I blinked. “I know.”
“How?”
“Because you’re smart enough to understand that if you did know where he was and didn’t tell me, it would not go well for you.”
He laughed. “You ain’t as scary as you let on, Prospero.”
“You haven’t given me a reason to show you how scary I can be.” I crossed my arms. “Yet.”
“And I don’t plan on it neither.”
I raised a brow.
He waved a tiny hand. “Relax, Kate. You’re too good a customer for me to fuck over.”
I nodded. “So you don’t know where he is, but you gotta know something.”
He shrugged his thin shoulders. “Believe me, I wish I did. We barely left this shithole for days now.”
“Why?”
His eyes widened. “You been out there? The moonies are going apeshit.”
“Yeah,” I said, “I been out there. Which is why I really need you to tell me what you’re hearing. We have to stop this asshole.”
Little Man heaved a sigh from his tiny chest. “Shit, Prospero. He’s a ghost. Just ask your boy.”
I frowned. “Which boy?”
The homunculus’s smile bordered on evil. “Volos.”
I pressed my lips together and let the jab lie like a pile of shit on the floor between us. “What about him?”
“What? You ain’t heard?”
I shook my head.
“Motherfucker got robbed.”
Shock prevented me from schooling my features in time. “You’re fucking with me.”
“No, ma’am.” LM shoved a tiny hand in the waistband of his diaper.
I blew out a big breath. “When did it happen?”
LM smiled, obviously thrilled he knew something I didn’t. “Last night.”
In other words, while most of the police force had been busy dealing with a sex riot at the college, Dionysus had been knocking over one of the Cauldron’s most powerful citizens. Problem was, the Raven obviously didn’t know Volos well enough if he’d thought John’s first move would be to call in the cops. He preferred to handle things himself. So my next question was, when was Volos going to make his move? And, more to the point, what did he know that I didn’t?
“That’s a huge help, LM. Thanks.”
The homunculus cleared his throat. “You could show your gratitude in a more material way.”
I cursed myself for not bringing Morales—and his wallet—along. Removing my too-thin billfold from my pocket, I pulled out a five-dollar bill. When I handed it to LM, he shot me a look like I’d offended him. Rolling my eyes, I removed the gum from my pocket, as well. “Here.”

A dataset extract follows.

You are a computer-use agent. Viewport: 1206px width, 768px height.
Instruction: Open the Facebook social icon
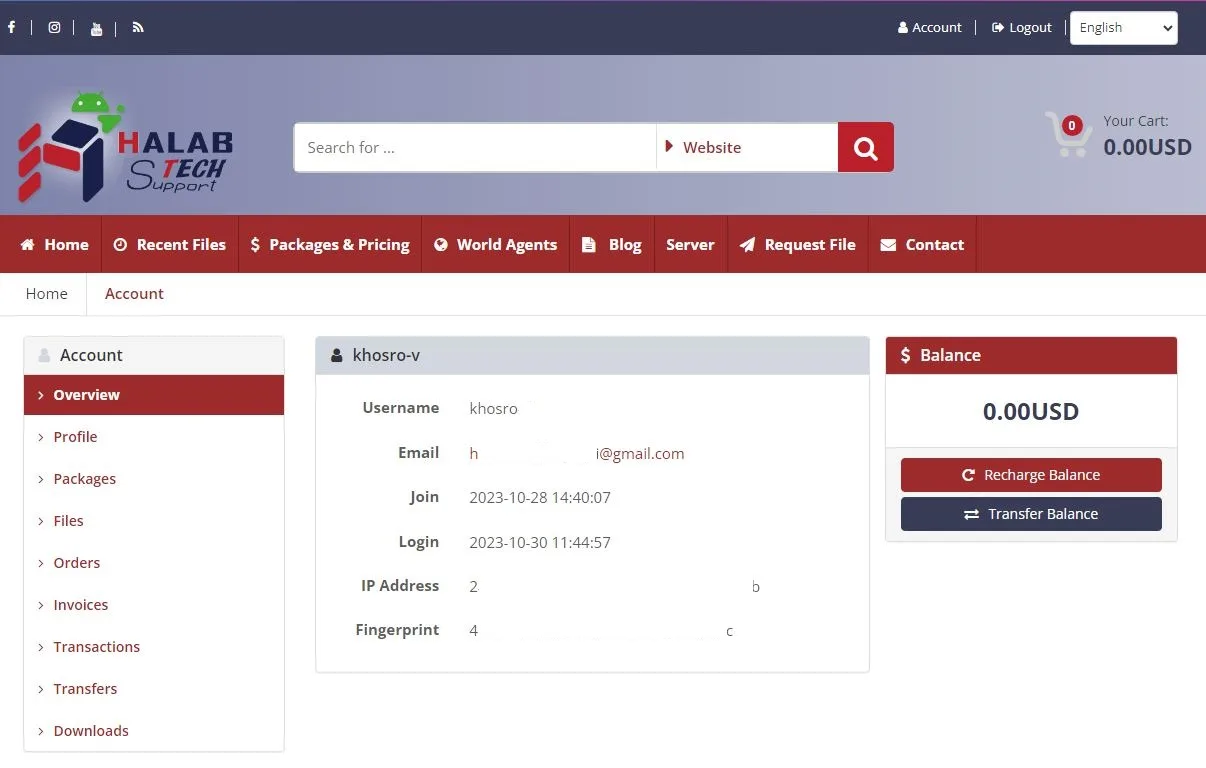point(12,28)
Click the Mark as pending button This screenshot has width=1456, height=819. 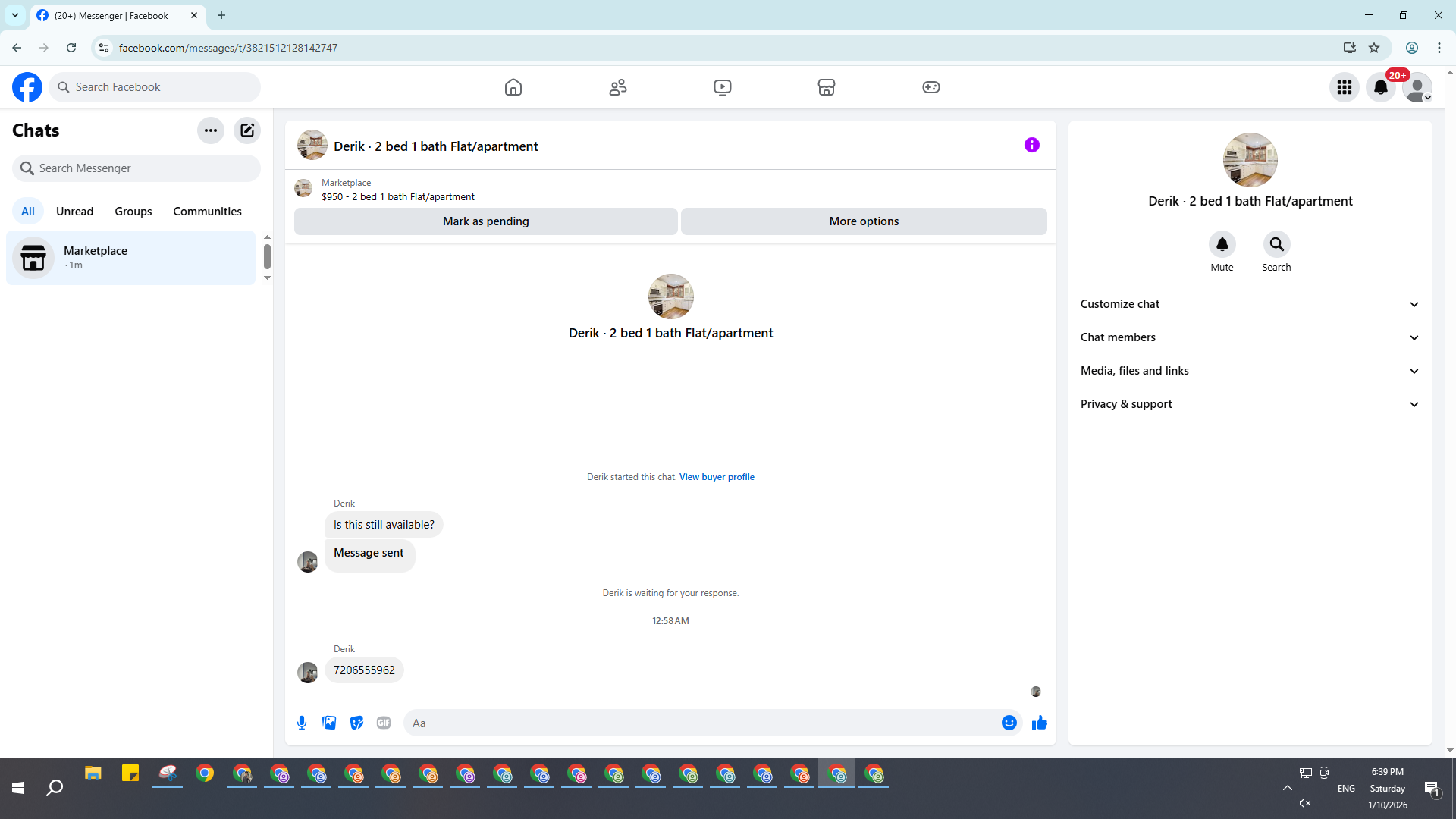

I half expected him to throw it in my face. Instead his face lit up like a kid at Christmas. “Ooh! Look, Mary. Clove!”
The silent partner’s large paw snatched the gum from his hand with surprisingly agile fingers. “Mine.” She tucked the package into her bosom.
I filed that little tidbit away for future use. If I’d known all it took was gum to make her happy, I would have been using that instead of my beer money all this time.
“Yo, Prospero,” LM said after I turned to go. I looked back to see uncharacteristic candor and a touch of fear in his gaze. Or maybe it was just the shadows from the bruises around his blue eyes. “You catch this motherfucker, okay?”
I nodded and forced confidence I didn’t feel into my smile. “Sure thing, LM. You stay loose, all right?”
He scratched himself and burped his acknowledgment.
“Later, Mary.”
She pulled her gaze away from the grainy black-and-white images flashing on the TV. For a moment I could have sworn I saw shrewd brightness in the eyes lurking behind those heavy lids. “Bye-bye, lady. Don’t get dead.”